AFA comienza la pelea por el trono

La carrera por la sucesión es un asunto que se cocina en off entre la pelota y los despachos políticos

“La AFA era como un club de amigos, compara un importante dirigente de un club de Primera”.

Los delfines. La AFA es un control remoto con muchos botones. Grondona, que lo manejó a su antojo, hasta le agregó teclas. Por eso, su círculo cercano, huérfano de su líder, contempla la posibilidad de un triunvirato para amontonarse en el sillón principal. Como en la casa de Gran Hermano, dos de estos cinco nombres se quedarían afuera: los presidentes Luis Segura(Argentinos Juniors), Julito Grondona (Arsenal), Alejandro Marón(Lanús), Enrique Lombardi (Estudiantes) y el vicepresidente primero de Arsenal, Miguel Silva.

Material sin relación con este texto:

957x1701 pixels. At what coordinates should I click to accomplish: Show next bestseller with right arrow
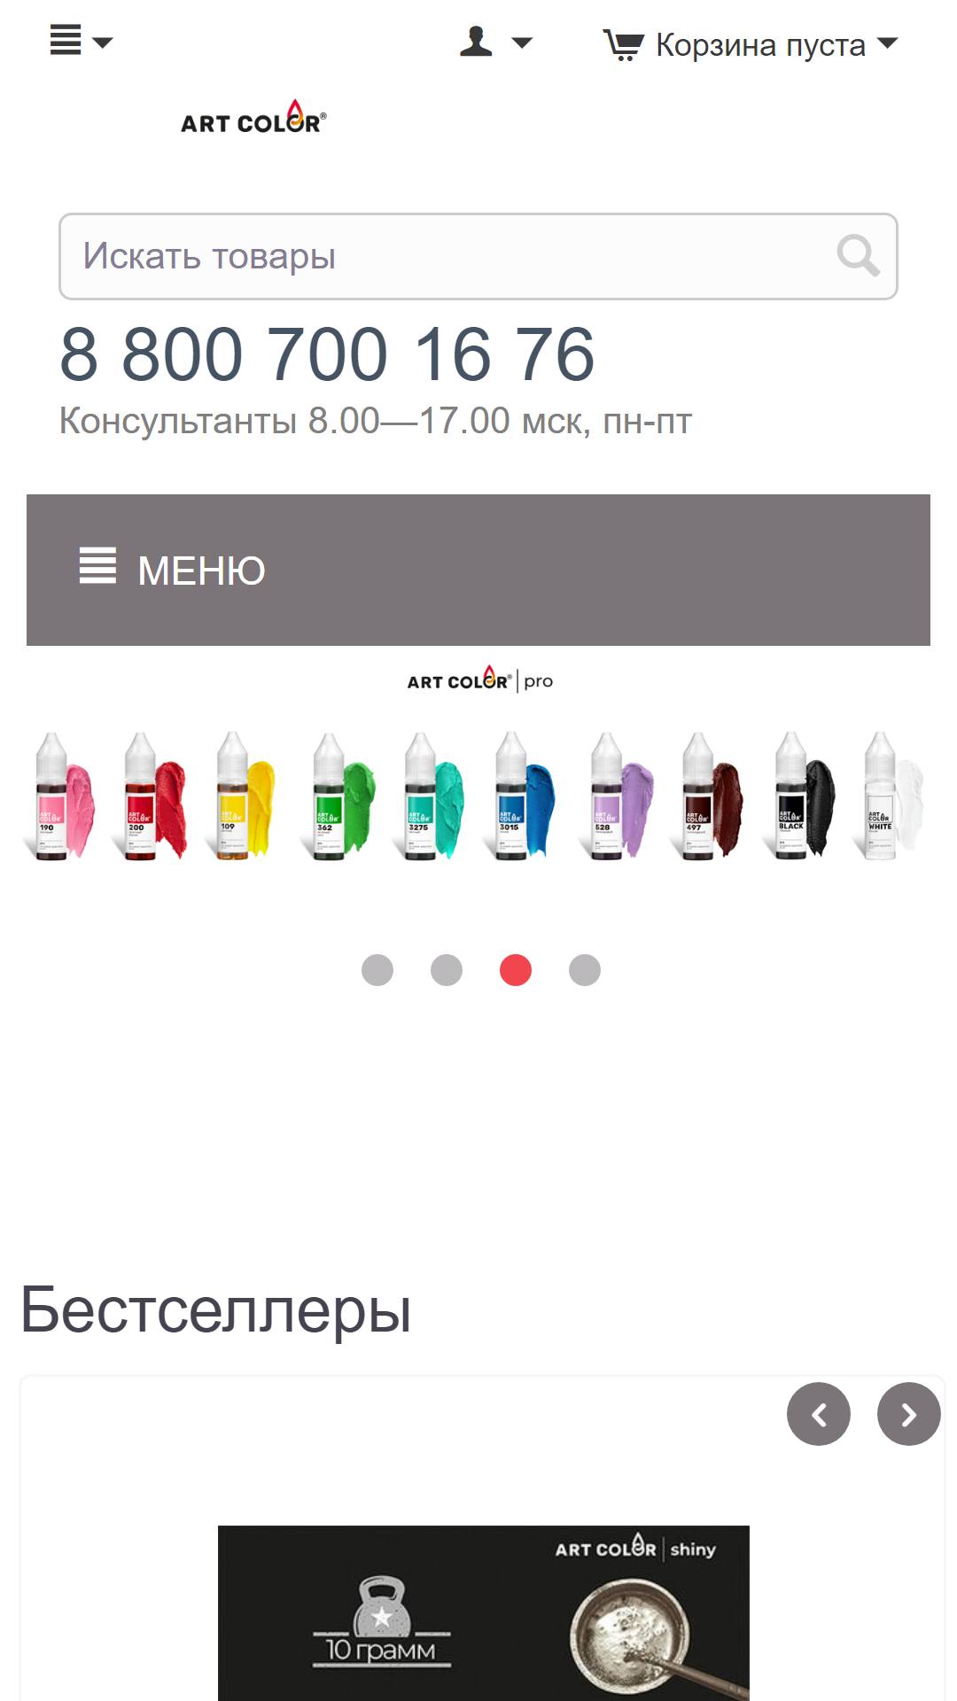click(x=909, y=1414)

Sin embargo, los vestigios de vanidades empiezan a aflorar detrás de la sombra de Grondona. Los pasillos de AFA y algunas mesas futboleras evidencian aspiraciones personales, quizás alentadas por viejas promesas del propio jefe. Si hasta Raúl Ulloa, el presidente de Gimnasia de Jujuy, confió que él también quiere ser el hombre después del Hombre.

El Superclásico. Desde la impronta de Mauricio Macri y su actual presidente, Daniel Angelici, Boca tiene el azul de siempre y el amarillo del PRO. El partido político que gobierna la Ciudad quiere poner sus pies en la AFA. Y apuntan a su principal dirigente: “El Tano tiene ganas”,  dice en off  alguien del macrismo.

Si bien el amarillo no destiñe políticamente en River, los colores de Boca son un límite para unificar criterios: “No vamos a apoyar a Angelici”, aseguran desde Núñez. Y hasta se permiten la chicana: “Tiene más chances D’Onofrio”.

Por estatuto, para ser presidente de la AFA hay que tener un currículum de, al menos, cuatro años como dirigente de algún club. D’Onofrio fue vocal de River entre 2005 y 2009. Incluso su padre, Raúl, fue interventor de la AFA entre 1971 y 1973, cuando todavía no era la casa madre del fútbol.